WHAT IS REQUIRED: Look through the data below and report how many lines include "each". Only the number should be given.

DATA EXTRACT:
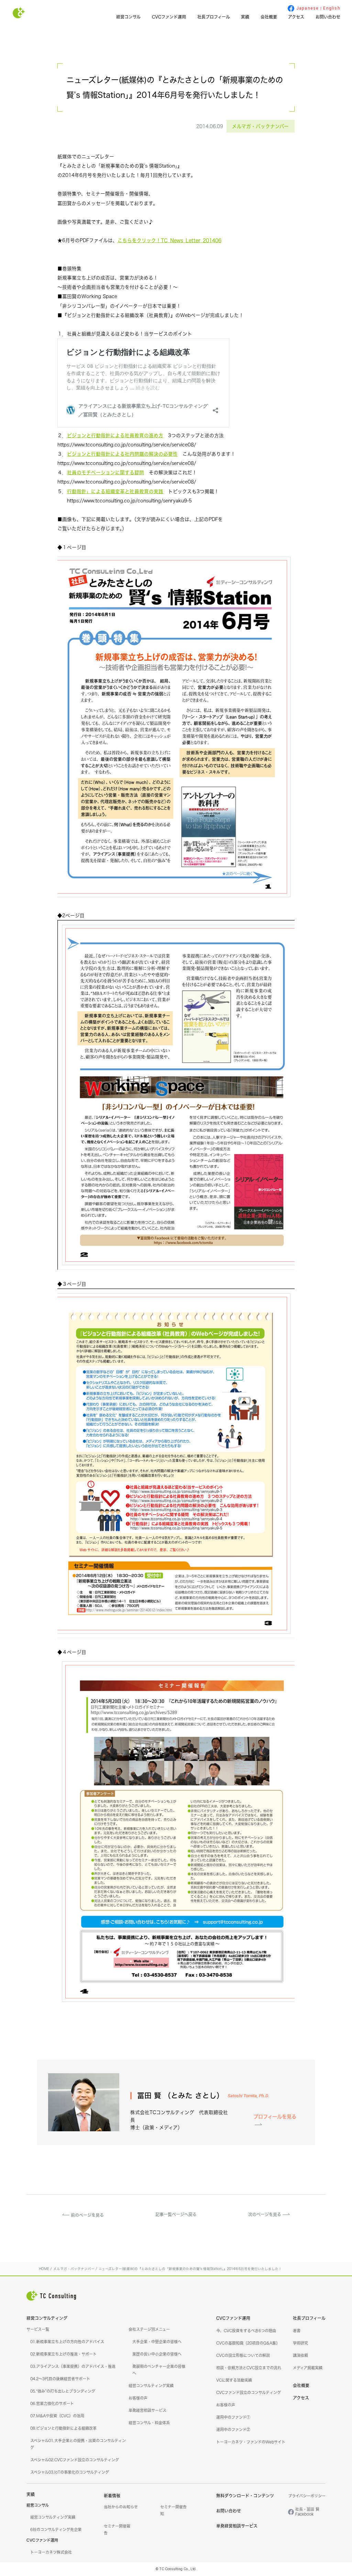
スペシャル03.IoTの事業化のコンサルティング (69, 2472)
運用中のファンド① (233, 2417)
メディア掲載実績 (307, 2367)
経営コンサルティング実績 (151, 2385)
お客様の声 (138, 2398)
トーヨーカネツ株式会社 (51, 2552)
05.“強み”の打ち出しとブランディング (62, 2391)
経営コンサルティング (46, 2318)
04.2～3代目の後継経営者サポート (60, 2378)
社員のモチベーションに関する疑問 (105, 472)
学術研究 (300, 2343)
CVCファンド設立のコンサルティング (248, 2392)
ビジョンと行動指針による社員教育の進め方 (115, 435)
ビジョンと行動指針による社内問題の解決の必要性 (122, 454)
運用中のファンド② (233, 2429)
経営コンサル (128, 17)
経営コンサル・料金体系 (149, 2422)
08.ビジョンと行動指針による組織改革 (63, 2428)
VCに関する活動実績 (234, 2380)
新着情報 (112, 2495)
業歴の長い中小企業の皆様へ (157, 2354)
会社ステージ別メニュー (149, 2329)
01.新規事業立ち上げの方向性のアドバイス (67, 2341)
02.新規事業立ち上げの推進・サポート (63, 2354)
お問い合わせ (328, 17)
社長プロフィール (213, 17)
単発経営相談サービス (147, 2410)
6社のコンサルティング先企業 (55, 2529)
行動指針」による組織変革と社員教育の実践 (115, 491)
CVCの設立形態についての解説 (243, 2355)
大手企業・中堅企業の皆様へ (157, 2341)
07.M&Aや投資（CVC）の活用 (57, 2416)
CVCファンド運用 (169, 17)
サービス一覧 (37, 2329)
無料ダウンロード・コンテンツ (245, 2495)
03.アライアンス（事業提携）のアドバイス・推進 (73, 2366)
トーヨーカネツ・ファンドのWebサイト (250, 2442)
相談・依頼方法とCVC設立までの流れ (248, 2367)
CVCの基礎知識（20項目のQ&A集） (248, 2343)
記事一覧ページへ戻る (176, 2214)
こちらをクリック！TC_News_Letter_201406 (169, 240)
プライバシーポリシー (307, 2496)
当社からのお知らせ (121, 2507)
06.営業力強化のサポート (52, 2403)
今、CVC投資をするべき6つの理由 (246, 2330)
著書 (296, 2330)
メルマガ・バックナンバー (260, 126)
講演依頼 (300, 2355)
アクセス (296, 17)
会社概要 (269, 17)
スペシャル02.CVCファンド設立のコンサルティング (74, 2460)
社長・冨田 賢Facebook (307, 2512)
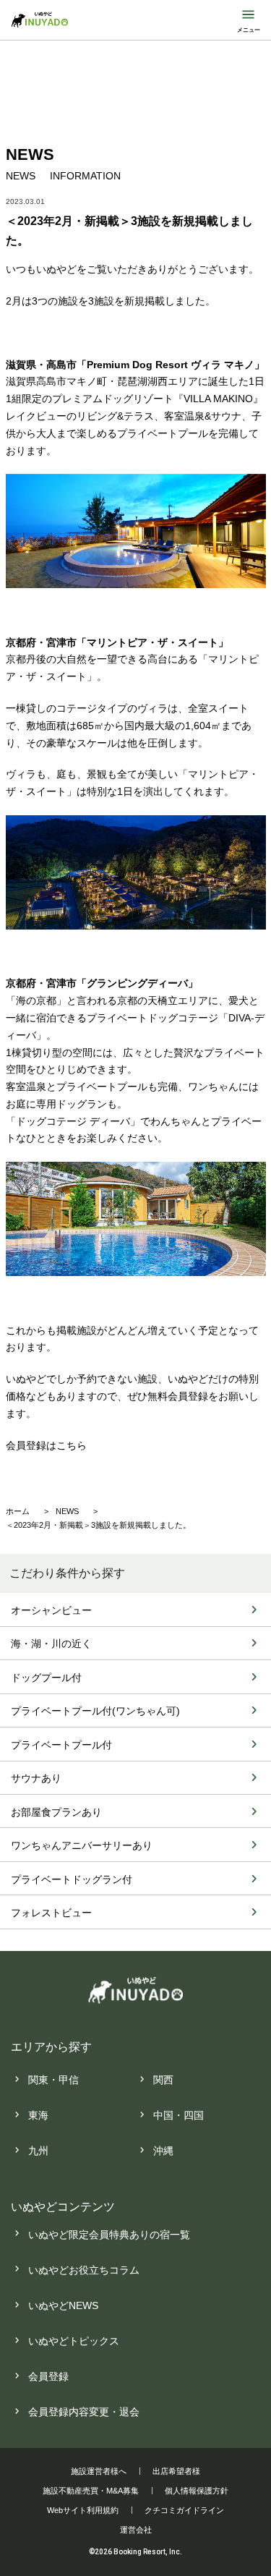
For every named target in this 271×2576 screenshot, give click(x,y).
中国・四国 (178, 2115)
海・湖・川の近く (51, 1643)
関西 (163, 2080)
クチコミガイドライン (184, 2510)
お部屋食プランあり (56, 1812)
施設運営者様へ (98, 2471)
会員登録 (48, 2376)
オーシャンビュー (51, 1610)
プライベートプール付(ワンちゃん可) (95, 1711)
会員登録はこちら (46, 1445)
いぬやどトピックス (73, 2341)
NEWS (20, 176)
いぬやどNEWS (63, 2305)
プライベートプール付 (61, 1745)
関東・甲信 (53, 2080)
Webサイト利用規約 (83, 2510)
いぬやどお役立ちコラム (83, 2270)
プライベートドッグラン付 (71, 1879)
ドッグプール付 (46, 1677)
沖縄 (163, 2150)
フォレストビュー (51, 1912)
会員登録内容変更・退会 (83, 2412)
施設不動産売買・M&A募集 (91, 2490)
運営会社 (136, 2529)
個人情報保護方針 (196, 2490)
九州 (38, 2150)
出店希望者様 (176, 2471)
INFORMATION (85, 176)
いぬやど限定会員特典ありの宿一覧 (109, 2234)
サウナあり (36, 1778)
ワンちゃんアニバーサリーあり (81, 1845)
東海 (38, 2115)
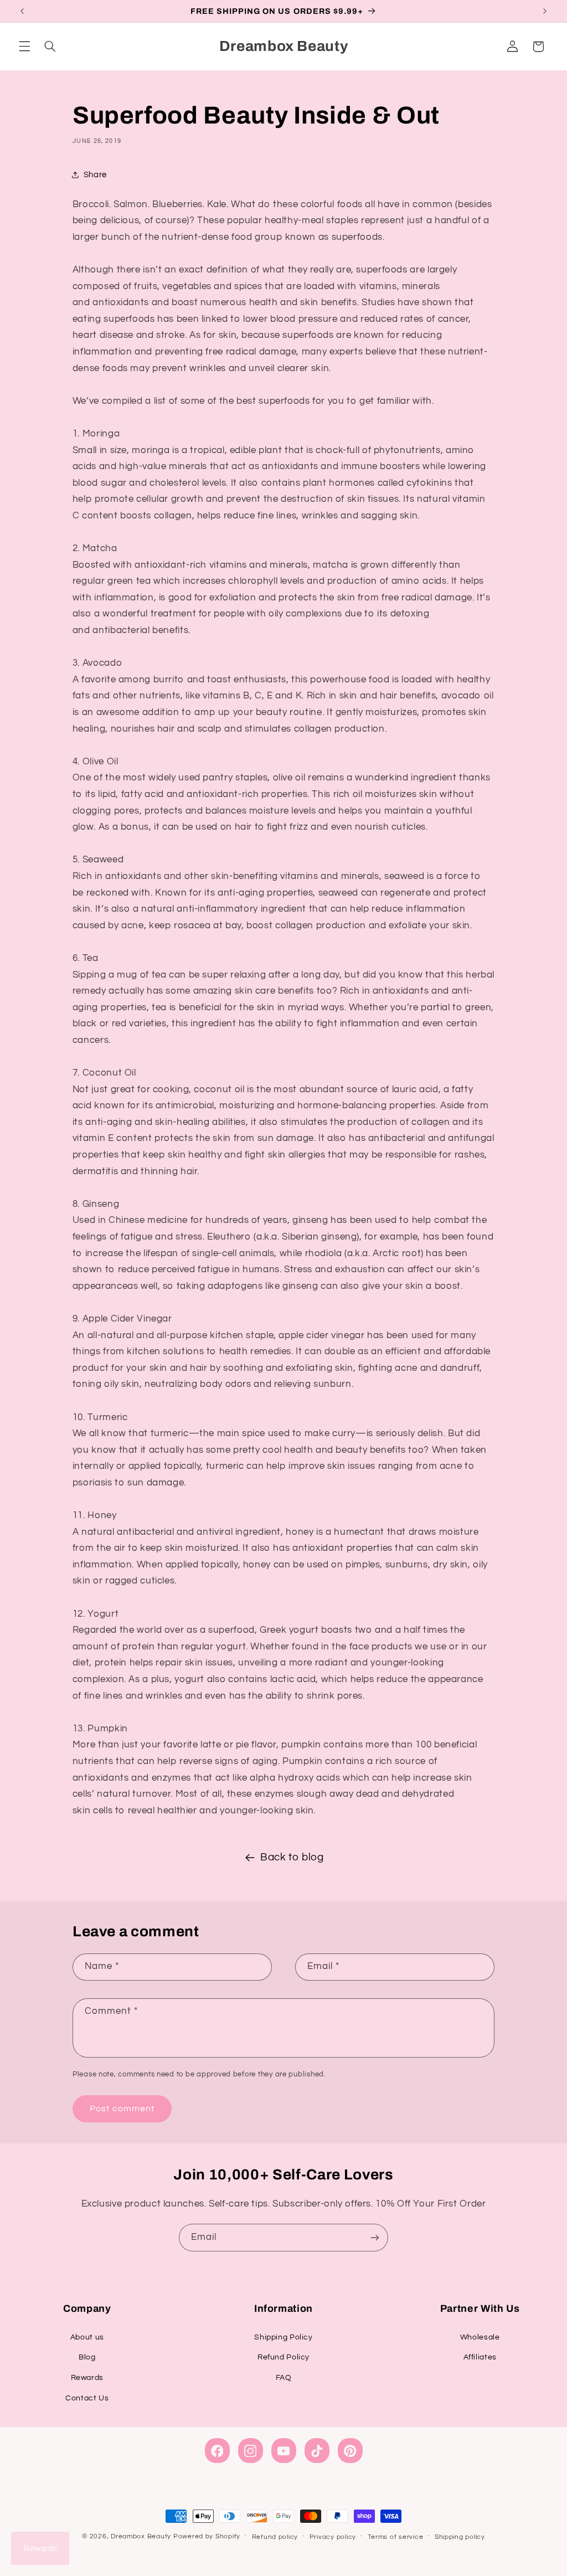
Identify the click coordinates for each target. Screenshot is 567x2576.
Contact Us (87, 2398)
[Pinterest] (350, 2450)
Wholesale (480, 2337)
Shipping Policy (283, 2337)
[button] (24, 46)
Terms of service (396, 2537)
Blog (87, 2357)
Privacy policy (333, 2537)
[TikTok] (317, 2450)
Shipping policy (460, 2537)
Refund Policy (283, 2357)
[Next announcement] (545, 11)
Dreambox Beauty (141, 2536)
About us (87, 2337)
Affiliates (480, 2357)
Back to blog (292, 1857)
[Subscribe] (375, 2237)
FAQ (284, 2378)
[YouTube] (283, 2450)
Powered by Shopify (206, 2536)
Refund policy (275, 2537)
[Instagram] (250, 2450)
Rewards (87, 2378)
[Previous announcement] (22, 11)
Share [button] (95, 175)
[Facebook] (217, 2450)
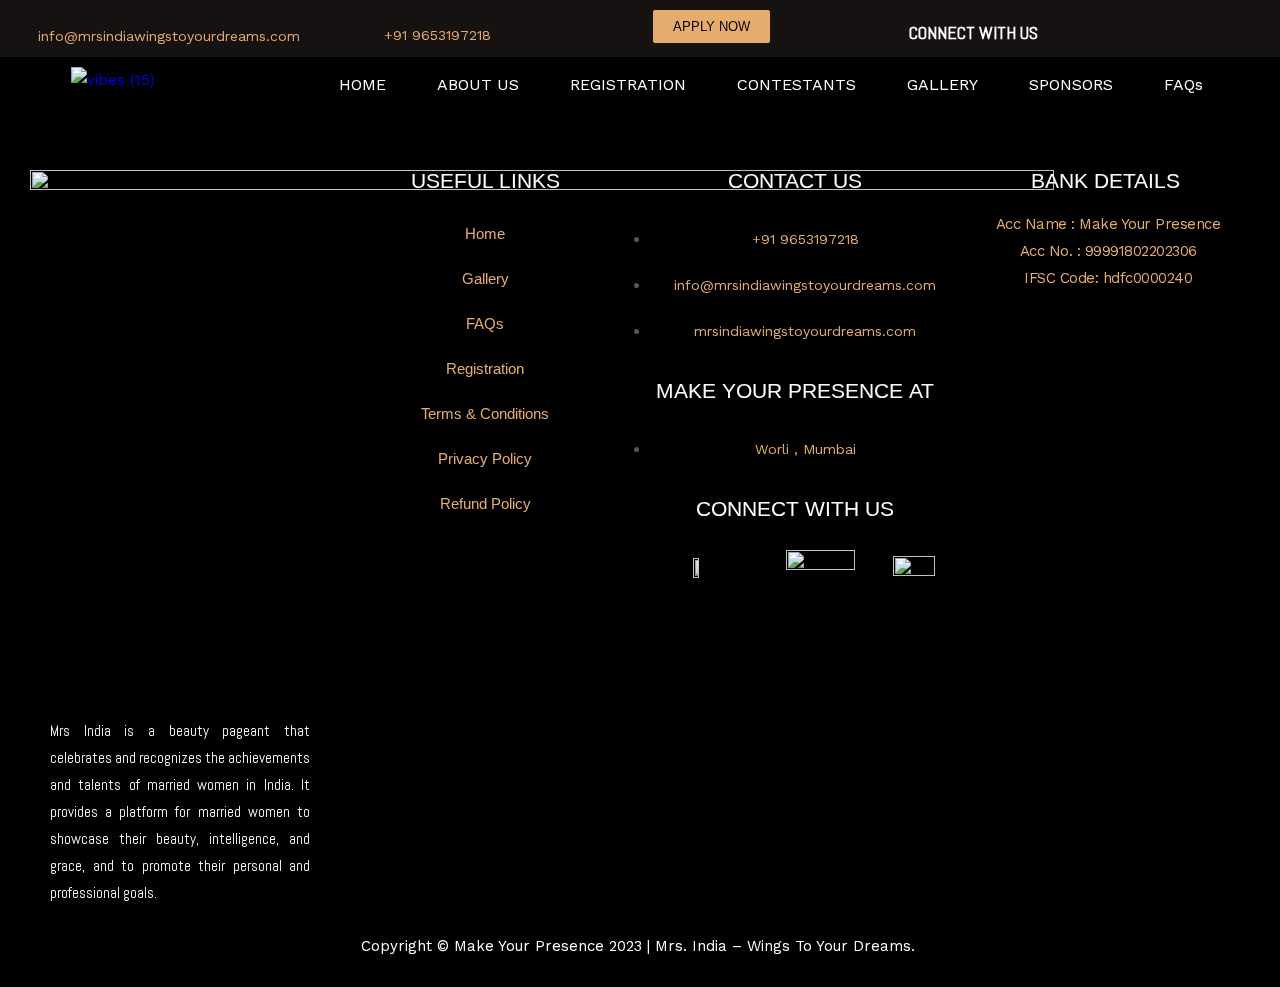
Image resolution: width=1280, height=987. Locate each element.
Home (485, 233)
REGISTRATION (628, 85)
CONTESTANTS (796, 85)
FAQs (1183, 85)
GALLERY (942, 85)
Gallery (485, 278)
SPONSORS (1071, 85)
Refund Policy (485, 503)
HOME (362, 85)
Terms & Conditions (485, 413)
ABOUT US (478, 85)
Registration (485, 368)
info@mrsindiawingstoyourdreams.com (169, 36)
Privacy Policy (485, 458)
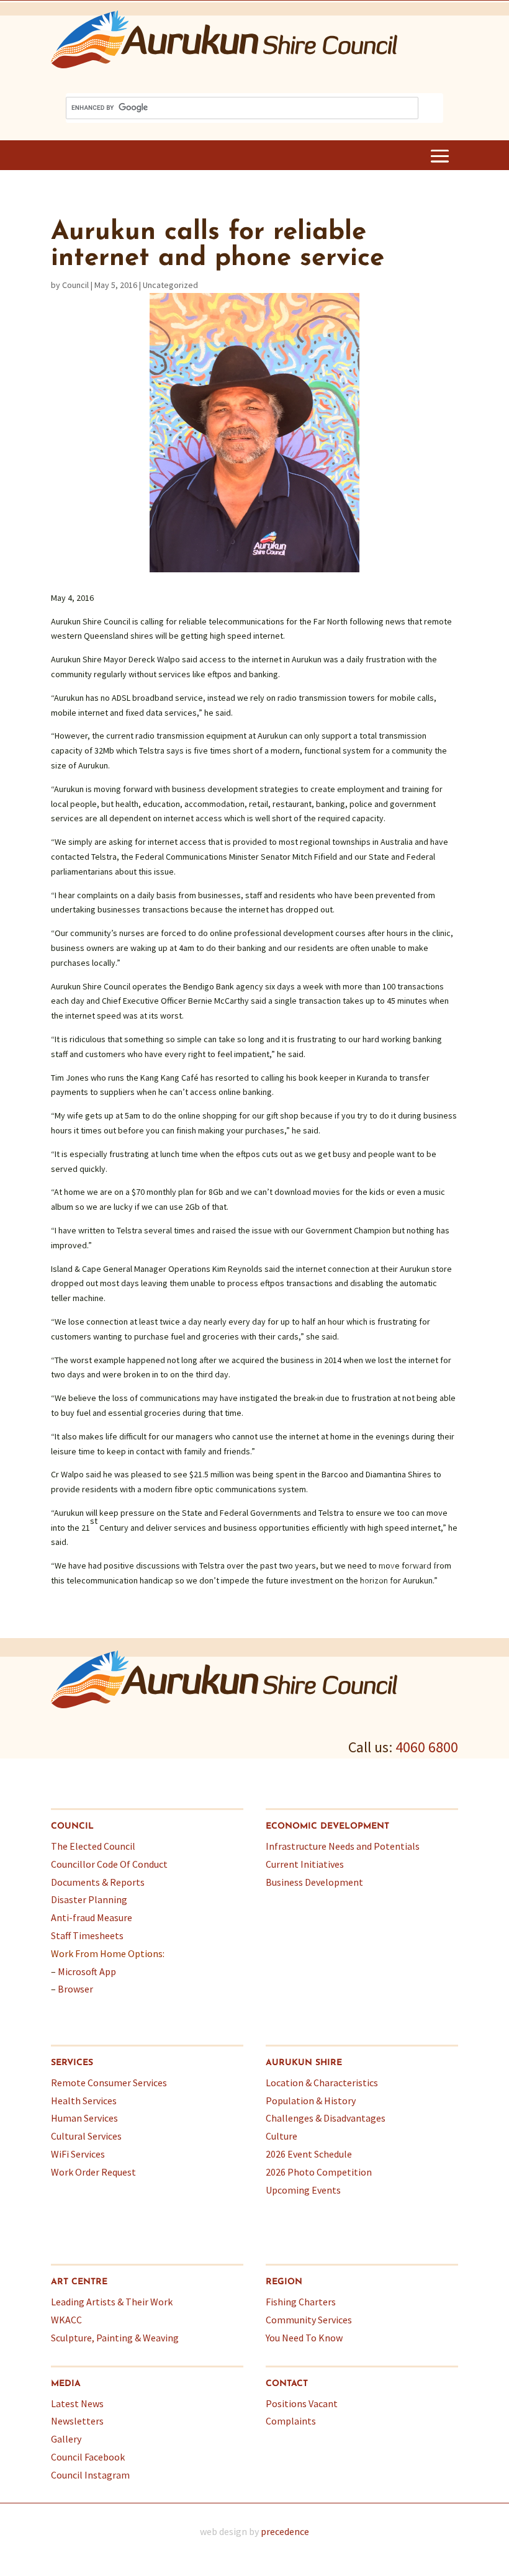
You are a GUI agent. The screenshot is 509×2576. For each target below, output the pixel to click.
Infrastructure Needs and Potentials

EXPECTED ANSWER: 3